Anti-Atherogenic Effects of apoA-I Mimetic Peptides The interest in mimetic peptides was greatly stimulated by the observation that 4F, in contrast to 2F, significantly reduces atherosclerosis in animal models, including apoE- and LDL receptor (LDLR)- deficient mice. 4F is especially effective in modulating early lesion development but is far less effective on more mature lesions. However, it's been suggested that 4F may synergize with statins in modulating the more advanced lesions. The peptide synthesized with natural L-amino acids (L-4F) was effective when administered intraperitoneally, subcutaneously, or intravenously. However, L-4F wasn't stable when administered orally, presumably thanks to its susceptibility to proteolysis within the intestinal lumen. This problem was circumvented by fabrication of the peptide with D amino acids. Many of the in vitro physical and biological properties of D-4F and L-4F are similar. In contrast to L-4F, D-4F was antiatherogenic upon oral administration. additionally , it has been reported that L-4F are often stabilized against proteolysis when fed in conjunction with niclosamide. Several other members of the 2F-related peptides have also been shown to attenuate atherosclerosis in animal models. None of those peptides reduce plasma lipid levels, indicating that other mechanisms account for his or her anti-atherogenicity.

As the notable biological effect of the mimetic peptides, especially 4F, is to significantly reduce atherosclerosis, it's not surprising that focus should pass to the cellular mechanisms which will help to account for this anti-atherogenic effect. Currently we don't fully understand the mechanism(s) by which the peptides reduce atherosclerosis.

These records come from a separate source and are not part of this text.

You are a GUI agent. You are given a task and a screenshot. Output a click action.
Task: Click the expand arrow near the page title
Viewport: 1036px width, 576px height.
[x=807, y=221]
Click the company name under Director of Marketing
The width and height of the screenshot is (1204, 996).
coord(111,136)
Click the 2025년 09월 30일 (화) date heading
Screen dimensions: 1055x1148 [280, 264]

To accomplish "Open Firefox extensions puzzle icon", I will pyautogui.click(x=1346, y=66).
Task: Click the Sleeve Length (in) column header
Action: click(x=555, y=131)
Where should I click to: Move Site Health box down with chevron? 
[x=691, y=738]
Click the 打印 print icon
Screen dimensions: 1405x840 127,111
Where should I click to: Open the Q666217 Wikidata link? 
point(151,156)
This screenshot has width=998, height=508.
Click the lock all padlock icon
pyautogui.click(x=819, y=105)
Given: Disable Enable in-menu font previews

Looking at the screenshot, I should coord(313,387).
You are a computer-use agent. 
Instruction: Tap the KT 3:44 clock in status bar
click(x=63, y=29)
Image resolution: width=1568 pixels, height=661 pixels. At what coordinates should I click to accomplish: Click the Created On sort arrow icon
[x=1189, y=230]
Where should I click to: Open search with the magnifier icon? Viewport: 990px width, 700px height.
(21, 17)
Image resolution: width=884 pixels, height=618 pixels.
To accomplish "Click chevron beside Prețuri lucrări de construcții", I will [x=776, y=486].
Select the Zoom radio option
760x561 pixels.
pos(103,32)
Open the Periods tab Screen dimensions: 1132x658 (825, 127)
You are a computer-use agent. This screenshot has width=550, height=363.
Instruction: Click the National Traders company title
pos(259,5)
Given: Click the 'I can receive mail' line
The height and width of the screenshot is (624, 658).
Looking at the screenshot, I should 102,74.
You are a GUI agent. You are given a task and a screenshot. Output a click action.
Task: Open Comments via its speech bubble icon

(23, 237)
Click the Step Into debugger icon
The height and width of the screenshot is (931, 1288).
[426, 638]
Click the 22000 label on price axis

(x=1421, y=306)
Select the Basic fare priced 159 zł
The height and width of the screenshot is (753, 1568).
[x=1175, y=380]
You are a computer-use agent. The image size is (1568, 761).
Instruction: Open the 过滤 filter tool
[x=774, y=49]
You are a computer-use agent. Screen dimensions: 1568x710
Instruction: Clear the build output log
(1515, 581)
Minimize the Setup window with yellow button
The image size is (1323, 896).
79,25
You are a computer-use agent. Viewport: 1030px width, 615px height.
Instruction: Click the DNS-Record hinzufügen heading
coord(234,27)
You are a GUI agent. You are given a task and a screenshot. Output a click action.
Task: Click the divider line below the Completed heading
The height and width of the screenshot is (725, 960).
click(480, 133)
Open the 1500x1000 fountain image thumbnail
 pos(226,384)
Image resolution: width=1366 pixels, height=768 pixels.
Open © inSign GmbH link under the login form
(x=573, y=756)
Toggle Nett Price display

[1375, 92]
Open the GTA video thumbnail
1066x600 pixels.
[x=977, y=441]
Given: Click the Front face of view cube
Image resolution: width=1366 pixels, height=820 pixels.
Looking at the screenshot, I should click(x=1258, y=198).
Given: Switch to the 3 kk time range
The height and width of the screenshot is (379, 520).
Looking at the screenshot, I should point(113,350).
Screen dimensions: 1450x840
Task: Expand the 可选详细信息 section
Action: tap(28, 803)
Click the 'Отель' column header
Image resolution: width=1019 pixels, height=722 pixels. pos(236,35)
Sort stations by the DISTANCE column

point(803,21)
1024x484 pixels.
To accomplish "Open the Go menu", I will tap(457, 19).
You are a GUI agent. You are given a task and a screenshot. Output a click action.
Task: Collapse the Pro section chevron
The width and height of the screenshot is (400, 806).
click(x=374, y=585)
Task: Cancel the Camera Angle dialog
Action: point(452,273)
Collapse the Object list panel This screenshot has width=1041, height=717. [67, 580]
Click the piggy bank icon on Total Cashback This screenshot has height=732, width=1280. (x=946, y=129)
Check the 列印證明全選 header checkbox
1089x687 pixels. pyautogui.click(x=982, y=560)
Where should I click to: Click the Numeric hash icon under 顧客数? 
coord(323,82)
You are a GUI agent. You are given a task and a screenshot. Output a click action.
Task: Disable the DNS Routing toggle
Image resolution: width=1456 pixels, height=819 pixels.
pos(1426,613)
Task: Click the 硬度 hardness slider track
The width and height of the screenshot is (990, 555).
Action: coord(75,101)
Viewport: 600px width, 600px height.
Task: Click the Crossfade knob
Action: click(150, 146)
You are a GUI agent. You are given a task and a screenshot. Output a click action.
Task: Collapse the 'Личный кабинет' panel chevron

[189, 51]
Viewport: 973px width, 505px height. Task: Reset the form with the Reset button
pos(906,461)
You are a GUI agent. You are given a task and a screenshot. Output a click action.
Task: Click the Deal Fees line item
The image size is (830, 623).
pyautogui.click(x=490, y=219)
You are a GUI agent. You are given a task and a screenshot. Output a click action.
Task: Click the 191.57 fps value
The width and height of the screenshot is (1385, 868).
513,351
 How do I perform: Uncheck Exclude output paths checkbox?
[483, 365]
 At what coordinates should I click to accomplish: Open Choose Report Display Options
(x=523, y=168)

Among the properties of HDL/apoA-I that are extensively explored with reference to the function of the mimetic peptides are the power to market cholesterol efflux (the initiative within the process of reverse cholesterol transport) and therefore the attenuation of inflammation and oxidation. within the remainder of this chapter we review a number of the studies that are performed in vitro and in vivo to assess the potential antiatherogenic actions of the peptides.